Last year, the small town retailer Ashley Furniture found out that what seems like a shot in the dark can actually be possible. The branch in College Station where Texas A&M is based rolled out a promotion offering to refund all furniture purchased from Aug. 17 through Aug. 27 if the Aggies beat the South Carolina Gamecocks by 10 points. It was a 24-point win and Ashley Furniture had to reimburse 600 people more than $1 million in sales. Next thing Ashley Furniture knew it was being interviewed on ESPN, and multiple other media outlets picked up the coverage resulting in a high, double-digit lift in sales.

Getting creative, like Ashley Furniture did takes guts but can pay off big time.

“Many promotional formats now offer the chance to win a life-changing prize,” Bennett says. “It’s probability based, contingent based, so someone else beside the marketer is taking the chance for a chance to win for a redemption. You never know when you do these promotions if the event will happen.”

Big prizes certainly gain plenty of attention, but there’s also a case for smaller, more frequently distributed, prizes. Instant wins games, like the one Snapple ran two summers ago, are one example.

snappleSnapple has long used its bottle caps to keep consumers interested in buying its beverages to discover what exactly is under the caps. Taking a cue from “Seinfeld,” the brand ran a “Win Nothing Sweepstakes.” More than 70,000 prizes surprised drinkers when they popped the top earning them a variety of gift cards. Anyone who doesn’t think sweepstakes and contests haven’t changed of late isn’t paying attention.
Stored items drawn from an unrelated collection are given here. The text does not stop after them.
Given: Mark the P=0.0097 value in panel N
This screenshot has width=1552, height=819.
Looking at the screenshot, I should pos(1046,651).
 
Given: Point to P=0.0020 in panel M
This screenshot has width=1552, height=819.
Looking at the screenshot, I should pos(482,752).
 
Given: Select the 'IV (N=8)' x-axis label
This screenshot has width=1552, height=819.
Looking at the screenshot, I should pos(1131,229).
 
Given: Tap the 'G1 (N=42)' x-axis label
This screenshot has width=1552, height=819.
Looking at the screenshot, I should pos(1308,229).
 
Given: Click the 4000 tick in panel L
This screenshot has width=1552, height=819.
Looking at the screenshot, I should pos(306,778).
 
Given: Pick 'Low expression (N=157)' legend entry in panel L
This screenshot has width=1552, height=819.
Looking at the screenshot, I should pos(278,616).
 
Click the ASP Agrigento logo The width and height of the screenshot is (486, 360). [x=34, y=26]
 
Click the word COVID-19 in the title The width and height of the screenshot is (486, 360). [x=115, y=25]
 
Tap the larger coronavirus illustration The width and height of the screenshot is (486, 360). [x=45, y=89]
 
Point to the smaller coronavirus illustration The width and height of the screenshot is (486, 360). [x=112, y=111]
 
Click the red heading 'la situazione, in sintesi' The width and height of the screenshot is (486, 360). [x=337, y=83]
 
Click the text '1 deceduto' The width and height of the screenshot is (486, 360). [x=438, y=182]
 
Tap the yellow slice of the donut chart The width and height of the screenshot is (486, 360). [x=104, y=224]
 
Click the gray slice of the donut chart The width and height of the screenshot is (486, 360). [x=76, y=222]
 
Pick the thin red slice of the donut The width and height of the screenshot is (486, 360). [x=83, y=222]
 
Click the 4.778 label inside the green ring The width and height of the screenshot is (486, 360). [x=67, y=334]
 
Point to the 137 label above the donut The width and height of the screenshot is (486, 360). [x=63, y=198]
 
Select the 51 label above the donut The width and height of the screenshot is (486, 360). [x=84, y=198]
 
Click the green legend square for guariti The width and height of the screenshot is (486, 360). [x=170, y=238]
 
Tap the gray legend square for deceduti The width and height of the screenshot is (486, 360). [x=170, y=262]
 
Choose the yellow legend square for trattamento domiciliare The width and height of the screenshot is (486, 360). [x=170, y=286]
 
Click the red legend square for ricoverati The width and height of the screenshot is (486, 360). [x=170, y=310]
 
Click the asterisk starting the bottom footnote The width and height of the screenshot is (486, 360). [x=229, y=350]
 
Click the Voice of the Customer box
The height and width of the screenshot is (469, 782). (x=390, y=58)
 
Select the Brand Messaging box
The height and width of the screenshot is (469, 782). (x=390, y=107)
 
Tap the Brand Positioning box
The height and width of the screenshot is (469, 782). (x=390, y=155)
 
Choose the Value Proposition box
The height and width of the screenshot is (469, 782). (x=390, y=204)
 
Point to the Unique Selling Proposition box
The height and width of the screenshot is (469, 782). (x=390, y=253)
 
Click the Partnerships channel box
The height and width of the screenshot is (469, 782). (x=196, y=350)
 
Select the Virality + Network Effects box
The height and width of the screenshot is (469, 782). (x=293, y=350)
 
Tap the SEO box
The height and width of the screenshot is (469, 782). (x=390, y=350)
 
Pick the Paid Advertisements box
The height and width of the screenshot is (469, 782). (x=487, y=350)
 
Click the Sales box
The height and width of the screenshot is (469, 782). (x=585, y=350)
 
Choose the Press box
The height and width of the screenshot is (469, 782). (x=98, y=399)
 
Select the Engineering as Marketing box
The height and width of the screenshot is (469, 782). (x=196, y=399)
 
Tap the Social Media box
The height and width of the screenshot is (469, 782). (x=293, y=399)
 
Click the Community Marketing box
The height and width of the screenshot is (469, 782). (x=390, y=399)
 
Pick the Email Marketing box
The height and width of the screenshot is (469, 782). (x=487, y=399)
“In instant win, lots of small prizing gives people the perception they can win,” John Findlay, founder of digital engagement agency Launchfire, says. “The ultimate combination is lots of small prizes won instantly and the grand prize that can be won by a drawing at the end.”

Other incentive programs, such as those offering the chance to win merchandise, can produce results as well. Results are particularly prominent if the promotion is targeting an affinity group where an item that relates to the core cause of the group would be coveted. One example would be an incentive program offering guitarists the chance to win a very rare, classic guitar. Merchandise incentives work well when targeting niche groups, and can sometimes portray a higher perceived value, according to SCA Promotions.

And, of course, sweepstakes and contest must be optimized for mobile. According to Kontest, the number of contest and sweepstakes entries received via mobile has increased eightfold from 2012.